All of the cases cited illustrate that some balancing is necessary. Rules are to be interpreted to promote just and speedy decisions. There is a need to keep to a minimum the traps which might catch a litigant on the way to trial [See comment in State v. Haakenson, 213 N.W.2d 394, 399 (N.D. 1973)]. On the other side of the coin, if there is too literal an adherence to the "reach-the-merits" philosophy and sanctions for procedural rules violations are never used, disrespect for the rule is promoted and the purpose for the rule is soon lost.

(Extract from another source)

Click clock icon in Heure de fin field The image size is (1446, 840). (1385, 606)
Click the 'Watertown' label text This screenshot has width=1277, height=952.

Applying appropriate principles to this case, we find no justification for setting aside the discretionary ruling of the trial court which admitted the testimony of the undisclosed expert. There has been no showing of how the City was prejudiced and we will not presume that prejudice results from the exercise of a discretionary act by the trial court.

The judgment is affirmed.

ERICKSTAD, C. J., and PAULSON, SAND and VOGEL, JJ., concur.